Etiology, Pathophysiology, and Embryology
Holt-Oram presentation may be sporadic, but more commonly it follows autosomal dominant transmission with nearly 100% penetrance but variable expressivity. Individual carriers of TBX5 allelic variants have a high variability of clinical presentation even within families. Two groups, Li et al. and Basson et al. determined that Holt-Oram syndrome is caused by a mutation in TBX5. TBX5 mutations have been noted in 30%–75% of patients clinically suspected to have Holt-Oram syndrome. Pathogenic mutations in this gene are typically inactivating, such as deletions, nonsense, and truncations, though missense mutations in functional domains have also been described. TBX5 is located on the long arm of chromosome 12, locus 12q24.1. TBX5 is a member of the T-box family of transcription factors, and has been found to be critically important in cardiac and limb development. Pathogenic mutations typically affect the ability of the subsequent protein to dimerize with other proteins, with the end result being dysregulation of function.
Manifestations of Disease
Clinical Presentation
Cardiac disease when present may include dysrhythmias and/or malformations. The prevalence of congenital heart disease (CHD) in individuals affected with Holt-Oram syndrome is reportedly between 75% and 95%. The most common cardiac malformations are septal defects (54.2%) (atrial septal defect > ventricular septal defect), whereas 25% are considered complex CHD. Individuals should be followed with pediatric cardiology to time surgical intervention as there is a risk of development of pulmonary hypertension in uncorrected septal defects. In addition, affected individuals should be assessed for possible arrhythmias such as bradycardias and atrioventricular conduction abnormalities that may require placement of a pacemaker.

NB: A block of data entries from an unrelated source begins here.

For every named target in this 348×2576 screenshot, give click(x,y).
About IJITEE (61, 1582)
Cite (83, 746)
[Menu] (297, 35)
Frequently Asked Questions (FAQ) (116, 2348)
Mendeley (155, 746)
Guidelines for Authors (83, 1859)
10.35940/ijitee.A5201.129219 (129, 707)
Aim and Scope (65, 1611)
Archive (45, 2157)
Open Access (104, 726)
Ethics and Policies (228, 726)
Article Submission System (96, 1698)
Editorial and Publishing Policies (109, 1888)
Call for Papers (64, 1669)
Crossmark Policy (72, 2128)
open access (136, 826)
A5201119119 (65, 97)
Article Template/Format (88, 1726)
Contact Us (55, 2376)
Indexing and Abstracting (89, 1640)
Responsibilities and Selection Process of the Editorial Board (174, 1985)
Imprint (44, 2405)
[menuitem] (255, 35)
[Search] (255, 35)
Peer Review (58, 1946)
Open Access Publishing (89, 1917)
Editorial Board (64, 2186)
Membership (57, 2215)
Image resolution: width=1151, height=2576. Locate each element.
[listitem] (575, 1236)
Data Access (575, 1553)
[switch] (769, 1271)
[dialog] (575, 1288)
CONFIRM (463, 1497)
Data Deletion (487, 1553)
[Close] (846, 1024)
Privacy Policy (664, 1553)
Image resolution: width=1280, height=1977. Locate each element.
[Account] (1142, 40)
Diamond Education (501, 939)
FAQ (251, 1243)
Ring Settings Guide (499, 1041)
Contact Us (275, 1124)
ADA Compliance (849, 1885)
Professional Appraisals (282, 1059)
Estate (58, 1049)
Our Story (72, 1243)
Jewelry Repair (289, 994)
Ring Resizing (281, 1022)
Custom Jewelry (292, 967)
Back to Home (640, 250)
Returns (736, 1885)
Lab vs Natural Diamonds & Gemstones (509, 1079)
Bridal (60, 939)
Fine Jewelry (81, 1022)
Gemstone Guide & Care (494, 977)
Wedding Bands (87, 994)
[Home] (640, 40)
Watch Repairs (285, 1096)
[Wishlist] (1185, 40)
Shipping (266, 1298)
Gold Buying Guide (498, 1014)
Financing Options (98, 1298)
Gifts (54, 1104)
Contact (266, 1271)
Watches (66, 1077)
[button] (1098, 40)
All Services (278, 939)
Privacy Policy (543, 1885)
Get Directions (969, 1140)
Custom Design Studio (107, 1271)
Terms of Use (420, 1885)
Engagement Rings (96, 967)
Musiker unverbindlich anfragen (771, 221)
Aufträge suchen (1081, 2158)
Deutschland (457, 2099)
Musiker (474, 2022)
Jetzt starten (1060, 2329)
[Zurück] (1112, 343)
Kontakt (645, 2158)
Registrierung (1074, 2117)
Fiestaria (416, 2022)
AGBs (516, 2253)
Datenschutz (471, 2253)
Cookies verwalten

Skeletal abnormalities, particularly in the upper extremities, are the other main class of defect in Holt-Oram syndrome ( Fig. 132.1 ). The most commonly observed defects are agenesis or hypoplasia of the radius, aplasia or hypoplasia of the ulna, and phocomelia. Defects involving the thumb are exceptionally common ( Fig. 132.2 ). The defect can present as a missing thumb, or a thumb that appears as a finger. Skeletal abnormalities are usually bilateral in 84% of cases and can be similar in phenotype, but in cases where they differ, the left side is typically more severely affected than the right. Chest anomalies, such as pectus excavatum, narrow sloping shoulders, and vertebral anomalies have also been described but are less common. Importantly for the genetic counseling of families, there is no known intellectual impairment associated with Holt-Oram syndrome. While the classic constellation of malformations in conjunction with an autosomal dominant distribution in a family is sufficient for clinical diagnosis, often there is a lengthy differential diagnosis and genetic studies may be needed for confirmation.